----- SUPPLIED RECORDS -----
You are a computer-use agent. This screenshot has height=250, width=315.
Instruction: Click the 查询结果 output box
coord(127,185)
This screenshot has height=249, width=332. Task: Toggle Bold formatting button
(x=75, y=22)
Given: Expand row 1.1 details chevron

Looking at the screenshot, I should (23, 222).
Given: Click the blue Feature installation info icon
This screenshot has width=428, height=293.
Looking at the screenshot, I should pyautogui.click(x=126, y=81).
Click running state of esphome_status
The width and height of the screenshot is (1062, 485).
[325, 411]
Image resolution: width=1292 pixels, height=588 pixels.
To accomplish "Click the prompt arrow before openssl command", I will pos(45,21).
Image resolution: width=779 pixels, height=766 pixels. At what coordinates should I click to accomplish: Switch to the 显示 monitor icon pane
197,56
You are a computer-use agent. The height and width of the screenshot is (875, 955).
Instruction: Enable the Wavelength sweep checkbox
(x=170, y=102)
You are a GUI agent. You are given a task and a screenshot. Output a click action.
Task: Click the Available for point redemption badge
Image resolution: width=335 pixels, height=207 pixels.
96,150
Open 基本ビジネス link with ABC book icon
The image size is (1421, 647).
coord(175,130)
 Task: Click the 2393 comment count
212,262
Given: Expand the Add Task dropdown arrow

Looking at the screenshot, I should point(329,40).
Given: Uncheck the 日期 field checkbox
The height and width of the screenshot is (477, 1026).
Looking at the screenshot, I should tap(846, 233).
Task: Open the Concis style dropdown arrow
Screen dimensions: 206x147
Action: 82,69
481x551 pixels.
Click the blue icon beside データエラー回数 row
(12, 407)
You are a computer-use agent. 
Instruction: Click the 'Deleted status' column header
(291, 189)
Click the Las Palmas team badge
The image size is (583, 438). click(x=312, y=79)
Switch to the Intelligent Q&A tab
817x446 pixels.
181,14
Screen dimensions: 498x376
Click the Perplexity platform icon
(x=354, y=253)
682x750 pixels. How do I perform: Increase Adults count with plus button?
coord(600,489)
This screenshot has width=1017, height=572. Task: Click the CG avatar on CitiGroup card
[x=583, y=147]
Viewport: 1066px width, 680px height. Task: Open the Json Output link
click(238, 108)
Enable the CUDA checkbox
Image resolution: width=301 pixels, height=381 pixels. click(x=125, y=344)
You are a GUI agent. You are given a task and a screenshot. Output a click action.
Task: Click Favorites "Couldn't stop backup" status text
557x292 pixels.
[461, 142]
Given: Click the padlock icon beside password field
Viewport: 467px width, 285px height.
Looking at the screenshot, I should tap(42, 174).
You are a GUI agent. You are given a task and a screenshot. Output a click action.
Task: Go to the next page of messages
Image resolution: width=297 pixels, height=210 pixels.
-----
TASK: Please print verbatim each line from the first line of the entries above to the line that contains "481x551 pixels.", inclusive, and nothing more.

WRITTEN ANSWER:
You are a computer-use agent. This screenshot has height=250, width=315.
Instruction: Click the 查询结果 output box
coord(127,185)
This screenshot has height=249, width=332. Task: Toggle Bold formatting button
(x=75, y=22)
Given: Expand row 1.1 details chevron

Looking at the screenshot, I should (23, 222).
Given: Click the blue Feature installation info icon
This screenshot has width=428, height=293.
Looking at the screenshot, I should pyautogui.click(x=126, y=81).
Click running state of esphome_status
The width and height of the screenshot is (1062, 485).
[325, 411]
Image resolution: width=1292 pixels, height=588 pixels.
To accomplish "Click the prompt arrow before openssl command", I will pos(45,21).
Image resolution: width=779 pixels, height=766 pixels. At what coordinates should I click to accomplish: Switch to the 显示 monitor icon pane
197,56
You are a computer-use agent. The height and width of the screenshot is (875, 955).
Instruction: Enable the Wavelength sweep checkbox
(x=170, y=102)
You are a GUI agent. You are given a task and a screenshot. Output a click action.
Task: Click the Available for point redemption badge
Image resolution: width=335 pixels, height=207 pixels.
96,150
Open 基本ビジネス link with ABC book icon
The image size is (1421, 647).
coord(175,130)
 Task: Click the 2393 comment count
212,262
Given: Expand the Add Task dropdown arrow

Looking at the screenshot, I should point(329,40).
Given: Uncheck the 日期 field checkbox
The height and width of the screenshot is (477, 1026).
Looking at the screenshot, I should tap(846, 233).
Task: Open the Concis style dropdown arrow
Screen dimensions: 206x147
Action: 82,69
481x551 pixels.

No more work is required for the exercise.